At Oxford, your dissertation supervisor is often in a different college. Both of my supervisors were at St. Catherine’s College. In a surprising coincidence, Ruby’s dissertation supervisor is at my old college Keble. She includes a few walking shots of Keble on her way to see her supervisor (9:27–9:42).
I was also surprised to learn that Oxford is still using Philip Gaskell’s book A New Introduction to Bibliography. This is hardly new. It was required reading nearly forty years ago, as was D. F. McKenzie’s books and articles. Ruby says, “I love McKenzie’s work. He’s one of my favorite projects.” I felt sad to hear her say this. McKenzie taught the bibliography and textual criticism class when I was at Oxford. So, I was able to learn directly from him. I wonder what Ruby would think if she knew that I saw him pushing his bicycle and chatting with his student Christine Ferdinand on S. Parks Road near Rhodes House in 1986 and that he divorced his wife in 1989 and married Christine in 1994. Perhaps this happens often in Oxford.

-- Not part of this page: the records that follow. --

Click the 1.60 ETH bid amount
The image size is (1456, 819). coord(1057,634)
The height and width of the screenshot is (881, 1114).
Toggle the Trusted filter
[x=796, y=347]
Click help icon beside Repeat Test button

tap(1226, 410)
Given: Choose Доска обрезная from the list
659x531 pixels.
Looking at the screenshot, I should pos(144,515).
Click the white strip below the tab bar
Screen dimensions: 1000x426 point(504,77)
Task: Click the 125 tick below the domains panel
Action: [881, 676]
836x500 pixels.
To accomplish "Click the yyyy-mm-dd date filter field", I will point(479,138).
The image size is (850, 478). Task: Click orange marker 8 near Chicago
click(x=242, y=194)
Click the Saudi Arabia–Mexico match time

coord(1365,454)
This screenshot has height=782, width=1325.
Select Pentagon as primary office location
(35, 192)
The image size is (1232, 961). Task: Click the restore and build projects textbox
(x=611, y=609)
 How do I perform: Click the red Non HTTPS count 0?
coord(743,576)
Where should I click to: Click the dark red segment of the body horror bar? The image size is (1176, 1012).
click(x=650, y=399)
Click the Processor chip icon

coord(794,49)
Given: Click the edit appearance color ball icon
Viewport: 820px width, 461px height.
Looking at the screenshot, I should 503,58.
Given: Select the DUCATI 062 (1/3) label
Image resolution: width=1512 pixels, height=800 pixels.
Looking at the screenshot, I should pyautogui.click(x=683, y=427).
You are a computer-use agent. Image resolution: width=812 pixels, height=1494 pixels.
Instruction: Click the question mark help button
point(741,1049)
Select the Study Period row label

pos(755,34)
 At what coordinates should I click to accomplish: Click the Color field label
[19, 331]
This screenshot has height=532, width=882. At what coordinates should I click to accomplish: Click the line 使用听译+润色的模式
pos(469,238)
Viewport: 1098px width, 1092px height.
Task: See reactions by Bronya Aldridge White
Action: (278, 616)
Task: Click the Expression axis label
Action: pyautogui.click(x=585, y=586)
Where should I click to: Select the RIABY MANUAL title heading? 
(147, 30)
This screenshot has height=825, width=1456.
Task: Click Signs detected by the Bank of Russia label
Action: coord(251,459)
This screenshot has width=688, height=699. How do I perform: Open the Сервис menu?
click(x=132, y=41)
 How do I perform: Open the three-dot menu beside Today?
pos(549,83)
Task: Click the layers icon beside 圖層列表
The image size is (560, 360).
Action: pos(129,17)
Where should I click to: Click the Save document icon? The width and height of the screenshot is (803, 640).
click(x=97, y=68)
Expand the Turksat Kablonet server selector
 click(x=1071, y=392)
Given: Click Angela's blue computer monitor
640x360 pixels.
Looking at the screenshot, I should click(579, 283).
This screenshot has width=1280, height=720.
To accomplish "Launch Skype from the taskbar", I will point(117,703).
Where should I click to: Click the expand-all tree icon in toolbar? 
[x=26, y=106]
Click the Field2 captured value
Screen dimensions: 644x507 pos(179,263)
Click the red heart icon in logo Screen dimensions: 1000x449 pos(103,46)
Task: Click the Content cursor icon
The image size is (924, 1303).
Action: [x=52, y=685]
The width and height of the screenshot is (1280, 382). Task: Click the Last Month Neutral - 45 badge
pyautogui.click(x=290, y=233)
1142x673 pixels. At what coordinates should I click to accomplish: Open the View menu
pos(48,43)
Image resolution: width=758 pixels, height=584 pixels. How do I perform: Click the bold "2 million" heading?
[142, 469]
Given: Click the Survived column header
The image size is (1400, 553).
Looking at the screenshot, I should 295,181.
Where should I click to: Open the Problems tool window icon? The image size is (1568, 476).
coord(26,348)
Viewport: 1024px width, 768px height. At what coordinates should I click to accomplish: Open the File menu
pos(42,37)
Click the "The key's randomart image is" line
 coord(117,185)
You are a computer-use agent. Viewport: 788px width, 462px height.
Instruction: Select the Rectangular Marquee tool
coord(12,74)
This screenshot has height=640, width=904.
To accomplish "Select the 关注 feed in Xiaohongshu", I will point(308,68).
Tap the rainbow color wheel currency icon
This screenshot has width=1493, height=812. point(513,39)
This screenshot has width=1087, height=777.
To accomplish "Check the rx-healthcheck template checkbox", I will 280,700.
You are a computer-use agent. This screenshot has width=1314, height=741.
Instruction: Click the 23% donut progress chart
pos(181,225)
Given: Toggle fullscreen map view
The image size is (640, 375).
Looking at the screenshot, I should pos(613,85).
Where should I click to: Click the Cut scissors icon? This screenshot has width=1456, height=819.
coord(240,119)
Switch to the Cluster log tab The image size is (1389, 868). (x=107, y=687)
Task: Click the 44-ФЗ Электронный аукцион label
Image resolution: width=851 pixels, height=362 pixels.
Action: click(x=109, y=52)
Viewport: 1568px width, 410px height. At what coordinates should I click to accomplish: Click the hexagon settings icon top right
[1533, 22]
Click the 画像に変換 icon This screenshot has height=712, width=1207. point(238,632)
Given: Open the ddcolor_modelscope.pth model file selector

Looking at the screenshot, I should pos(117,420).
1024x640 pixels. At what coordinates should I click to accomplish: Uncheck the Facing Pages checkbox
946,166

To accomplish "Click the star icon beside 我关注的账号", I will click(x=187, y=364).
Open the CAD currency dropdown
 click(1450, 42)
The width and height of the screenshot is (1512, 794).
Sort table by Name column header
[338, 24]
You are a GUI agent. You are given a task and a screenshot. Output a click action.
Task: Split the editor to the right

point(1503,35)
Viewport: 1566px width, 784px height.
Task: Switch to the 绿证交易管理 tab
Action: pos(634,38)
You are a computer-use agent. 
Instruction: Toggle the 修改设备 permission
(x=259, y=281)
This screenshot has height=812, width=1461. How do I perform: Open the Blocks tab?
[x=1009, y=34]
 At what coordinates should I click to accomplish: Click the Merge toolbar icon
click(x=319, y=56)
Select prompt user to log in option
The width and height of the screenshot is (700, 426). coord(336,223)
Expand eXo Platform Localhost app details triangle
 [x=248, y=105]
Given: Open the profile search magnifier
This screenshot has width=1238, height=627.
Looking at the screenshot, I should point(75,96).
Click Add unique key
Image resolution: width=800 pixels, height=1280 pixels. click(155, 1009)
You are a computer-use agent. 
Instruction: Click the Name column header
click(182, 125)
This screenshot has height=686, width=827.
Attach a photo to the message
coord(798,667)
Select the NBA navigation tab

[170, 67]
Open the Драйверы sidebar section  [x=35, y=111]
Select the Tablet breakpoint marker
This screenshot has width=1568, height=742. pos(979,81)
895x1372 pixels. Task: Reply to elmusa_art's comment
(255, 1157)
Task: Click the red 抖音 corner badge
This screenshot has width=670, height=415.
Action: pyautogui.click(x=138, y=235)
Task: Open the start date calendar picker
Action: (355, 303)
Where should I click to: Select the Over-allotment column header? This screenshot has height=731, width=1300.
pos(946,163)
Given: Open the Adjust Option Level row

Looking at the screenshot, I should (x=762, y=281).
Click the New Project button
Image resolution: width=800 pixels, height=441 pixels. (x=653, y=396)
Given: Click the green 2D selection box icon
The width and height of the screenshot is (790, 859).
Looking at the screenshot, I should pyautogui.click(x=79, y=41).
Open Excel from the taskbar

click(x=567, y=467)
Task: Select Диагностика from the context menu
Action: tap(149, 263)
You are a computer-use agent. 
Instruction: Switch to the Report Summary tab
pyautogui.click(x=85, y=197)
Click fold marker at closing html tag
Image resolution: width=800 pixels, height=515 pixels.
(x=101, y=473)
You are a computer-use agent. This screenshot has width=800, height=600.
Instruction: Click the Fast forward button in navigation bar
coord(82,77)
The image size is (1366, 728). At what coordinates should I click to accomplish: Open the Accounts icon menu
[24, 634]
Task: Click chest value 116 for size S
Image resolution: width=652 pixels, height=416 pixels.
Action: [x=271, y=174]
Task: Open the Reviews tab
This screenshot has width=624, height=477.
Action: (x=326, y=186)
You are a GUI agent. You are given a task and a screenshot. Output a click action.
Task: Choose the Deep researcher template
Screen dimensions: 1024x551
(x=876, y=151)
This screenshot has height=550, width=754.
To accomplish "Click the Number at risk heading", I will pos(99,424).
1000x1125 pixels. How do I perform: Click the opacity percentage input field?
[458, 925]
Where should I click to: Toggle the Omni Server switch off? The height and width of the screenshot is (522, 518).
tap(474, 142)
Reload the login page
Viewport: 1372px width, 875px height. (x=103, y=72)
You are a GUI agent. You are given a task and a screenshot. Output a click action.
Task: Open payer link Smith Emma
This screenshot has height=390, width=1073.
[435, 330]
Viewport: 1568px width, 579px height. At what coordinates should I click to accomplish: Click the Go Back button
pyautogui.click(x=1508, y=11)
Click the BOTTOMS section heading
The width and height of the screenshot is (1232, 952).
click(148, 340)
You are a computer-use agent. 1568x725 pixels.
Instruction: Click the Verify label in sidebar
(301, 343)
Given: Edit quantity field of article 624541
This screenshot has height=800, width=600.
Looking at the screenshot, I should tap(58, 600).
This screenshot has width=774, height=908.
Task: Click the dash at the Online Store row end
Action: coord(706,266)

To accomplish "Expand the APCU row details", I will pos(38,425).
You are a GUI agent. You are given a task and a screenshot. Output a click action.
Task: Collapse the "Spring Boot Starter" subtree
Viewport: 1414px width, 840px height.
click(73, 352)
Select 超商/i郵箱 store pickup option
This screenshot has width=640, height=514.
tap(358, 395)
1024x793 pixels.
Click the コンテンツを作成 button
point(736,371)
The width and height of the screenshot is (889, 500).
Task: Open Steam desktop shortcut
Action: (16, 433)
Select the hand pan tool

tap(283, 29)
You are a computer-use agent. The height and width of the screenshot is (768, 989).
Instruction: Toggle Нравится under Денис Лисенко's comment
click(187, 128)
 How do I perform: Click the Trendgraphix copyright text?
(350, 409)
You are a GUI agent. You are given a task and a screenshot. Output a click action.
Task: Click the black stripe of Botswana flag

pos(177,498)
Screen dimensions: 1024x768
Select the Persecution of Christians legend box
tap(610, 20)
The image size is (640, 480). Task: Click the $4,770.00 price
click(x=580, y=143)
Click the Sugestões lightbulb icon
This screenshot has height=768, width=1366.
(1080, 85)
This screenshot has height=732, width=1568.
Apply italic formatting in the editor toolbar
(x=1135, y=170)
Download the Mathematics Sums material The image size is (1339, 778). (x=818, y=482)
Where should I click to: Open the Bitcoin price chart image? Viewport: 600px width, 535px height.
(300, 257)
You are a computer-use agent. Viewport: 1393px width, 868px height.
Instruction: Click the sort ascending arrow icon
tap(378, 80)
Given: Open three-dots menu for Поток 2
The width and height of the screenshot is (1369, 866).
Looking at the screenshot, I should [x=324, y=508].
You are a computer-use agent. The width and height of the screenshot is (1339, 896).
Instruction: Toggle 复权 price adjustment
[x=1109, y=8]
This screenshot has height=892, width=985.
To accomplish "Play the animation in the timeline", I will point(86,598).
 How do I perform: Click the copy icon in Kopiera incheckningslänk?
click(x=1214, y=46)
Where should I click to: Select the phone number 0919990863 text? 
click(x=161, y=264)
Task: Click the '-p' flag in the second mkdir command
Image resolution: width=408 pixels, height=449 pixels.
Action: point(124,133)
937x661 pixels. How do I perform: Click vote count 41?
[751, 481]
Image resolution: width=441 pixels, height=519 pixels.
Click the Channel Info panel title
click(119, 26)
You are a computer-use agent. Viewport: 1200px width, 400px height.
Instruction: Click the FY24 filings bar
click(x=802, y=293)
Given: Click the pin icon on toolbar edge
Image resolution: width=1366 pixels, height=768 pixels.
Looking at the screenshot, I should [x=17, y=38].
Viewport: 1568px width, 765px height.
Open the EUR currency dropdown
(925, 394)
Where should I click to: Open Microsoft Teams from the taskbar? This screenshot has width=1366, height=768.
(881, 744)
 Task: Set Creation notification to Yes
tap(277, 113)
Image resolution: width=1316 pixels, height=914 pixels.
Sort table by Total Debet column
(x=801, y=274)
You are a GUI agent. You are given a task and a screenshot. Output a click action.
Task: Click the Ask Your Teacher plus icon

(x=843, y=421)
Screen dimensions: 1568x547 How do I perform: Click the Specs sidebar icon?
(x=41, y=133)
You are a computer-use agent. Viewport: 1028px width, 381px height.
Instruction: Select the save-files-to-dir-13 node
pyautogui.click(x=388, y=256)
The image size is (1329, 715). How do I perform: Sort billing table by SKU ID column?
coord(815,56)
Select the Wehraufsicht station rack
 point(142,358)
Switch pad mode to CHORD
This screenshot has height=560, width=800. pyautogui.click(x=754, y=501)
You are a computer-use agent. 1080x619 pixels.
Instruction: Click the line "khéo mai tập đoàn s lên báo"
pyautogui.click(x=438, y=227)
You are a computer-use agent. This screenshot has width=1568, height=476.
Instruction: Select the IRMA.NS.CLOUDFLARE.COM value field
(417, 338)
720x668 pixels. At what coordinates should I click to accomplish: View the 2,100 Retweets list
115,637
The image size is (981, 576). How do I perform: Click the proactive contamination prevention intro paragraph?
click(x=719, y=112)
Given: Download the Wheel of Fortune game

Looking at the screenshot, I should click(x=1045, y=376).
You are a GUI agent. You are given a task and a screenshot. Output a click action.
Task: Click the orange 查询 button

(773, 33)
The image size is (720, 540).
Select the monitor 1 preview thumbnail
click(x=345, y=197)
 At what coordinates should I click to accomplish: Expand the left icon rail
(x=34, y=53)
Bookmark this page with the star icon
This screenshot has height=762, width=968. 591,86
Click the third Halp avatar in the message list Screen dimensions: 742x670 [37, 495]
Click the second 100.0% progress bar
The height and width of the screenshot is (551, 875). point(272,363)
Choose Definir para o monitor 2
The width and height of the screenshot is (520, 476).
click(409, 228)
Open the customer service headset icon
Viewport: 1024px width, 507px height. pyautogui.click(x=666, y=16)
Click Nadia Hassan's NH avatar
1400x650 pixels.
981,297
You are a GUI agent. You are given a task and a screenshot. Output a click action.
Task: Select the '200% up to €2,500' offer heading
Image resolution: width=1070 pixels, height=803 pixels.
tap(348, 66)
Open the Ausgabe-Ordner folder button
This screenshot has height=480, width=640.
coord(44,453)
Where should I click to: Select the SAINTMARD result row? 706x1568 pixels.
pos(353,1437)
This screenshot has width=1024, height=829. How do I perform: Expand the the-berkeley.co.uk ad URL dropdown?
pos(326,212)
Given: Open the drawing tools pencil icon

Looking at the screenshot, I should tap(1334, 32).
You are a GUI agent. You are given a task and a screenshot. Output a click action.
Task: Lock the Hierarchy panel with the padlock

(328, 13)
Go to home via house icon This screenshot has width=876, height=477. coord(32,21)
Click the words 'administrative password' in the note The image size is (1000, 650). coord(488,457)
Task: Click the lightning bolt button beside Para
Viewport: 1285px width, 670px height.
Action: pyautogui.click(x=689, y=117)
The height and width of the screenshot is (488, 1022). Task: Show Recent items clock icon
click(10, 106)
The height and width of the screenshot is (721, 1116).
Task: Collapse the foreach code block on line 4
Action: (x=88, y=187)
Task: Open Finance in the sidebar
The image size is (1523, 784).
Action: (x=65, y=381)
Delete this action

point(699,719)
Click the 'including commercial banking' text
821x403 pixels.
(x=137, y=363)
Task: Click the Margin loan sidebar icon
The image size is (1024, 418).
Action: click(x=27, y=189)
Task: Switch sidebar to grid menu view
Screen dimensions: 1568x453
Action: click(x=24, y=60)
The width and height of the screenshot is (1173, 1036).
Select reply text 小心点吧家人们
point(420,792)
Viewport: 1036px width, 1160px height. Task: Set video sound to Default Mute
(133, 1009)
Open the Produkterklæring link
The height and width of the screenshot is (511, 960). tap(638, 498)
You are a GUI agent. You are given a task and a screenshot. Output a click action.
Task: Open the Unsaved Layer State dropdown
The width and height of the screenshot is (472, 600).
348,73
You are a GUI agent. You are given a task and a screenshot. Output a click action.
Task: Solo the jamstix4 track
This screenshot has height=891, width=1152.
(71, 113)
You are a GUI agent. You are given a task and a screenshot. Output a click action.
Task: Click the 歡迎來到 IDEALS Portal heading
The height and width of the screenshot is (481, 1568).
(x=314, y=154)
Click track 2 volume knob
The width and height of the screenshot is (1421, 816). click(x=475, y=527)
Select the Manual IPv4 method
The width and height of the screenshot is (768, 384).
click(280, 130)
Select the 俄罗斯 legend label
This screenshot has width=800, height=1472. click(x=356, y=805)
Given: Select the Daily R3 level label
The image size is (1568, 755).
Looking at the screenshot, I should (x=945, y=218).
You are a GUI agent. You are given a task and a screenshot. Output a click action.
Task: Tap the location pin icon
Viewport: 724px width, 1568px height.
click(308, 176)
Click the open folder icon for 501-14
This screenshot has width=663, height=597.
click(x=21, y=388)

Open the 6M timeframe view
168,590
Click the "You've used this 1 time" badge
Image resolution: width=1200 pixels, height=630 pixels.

Iris Murdoch’s book The Severed Head describes a similar situation.
I remember that I wanted to meet Iris Murdoch (my first supervisor John Bayley’s wife) and the great Joycean biographer Richard Ellmann, but both were too ill by that time. Maybe there are younger people who would be envious that Terry Eagleton was my second supervisor. Don’t be. We met once a term at the King’s Arms near the Bodleian Library over a pint of beer. Instead of discussing my dissertation, we talked about playwriting. I was writing a play called The Feast of Merit, and he was writing a play called The White, the Gold, and the Gangrene. He invited me to come to St. Catherine’s College to hear its first reading, which I did. My play had its first reading at Keble the following year.
Ruby mentions in her video that she likes to do some creative work alongside her academic work. It would be interesting to take a look at all the creative side projects that Oxford students have produced when they were supposed to be studying or writing their dissertations.
Always an enjoyable read.
I really enjoyed this!
I went to John Bayley's seminars on Henry James. When I introduced myself, he sked, "Are you a Bowler? Or an Ambassador?" Nothing to do with sport or diplomacy, I soon realised. He wanted to know whether I rated James' 'The Golden Bowl' above his 'The Ambassadors'. At the time, I'd only read the first of these, so I said I was a "Bowler". This seemed to please him. He was a lovely man.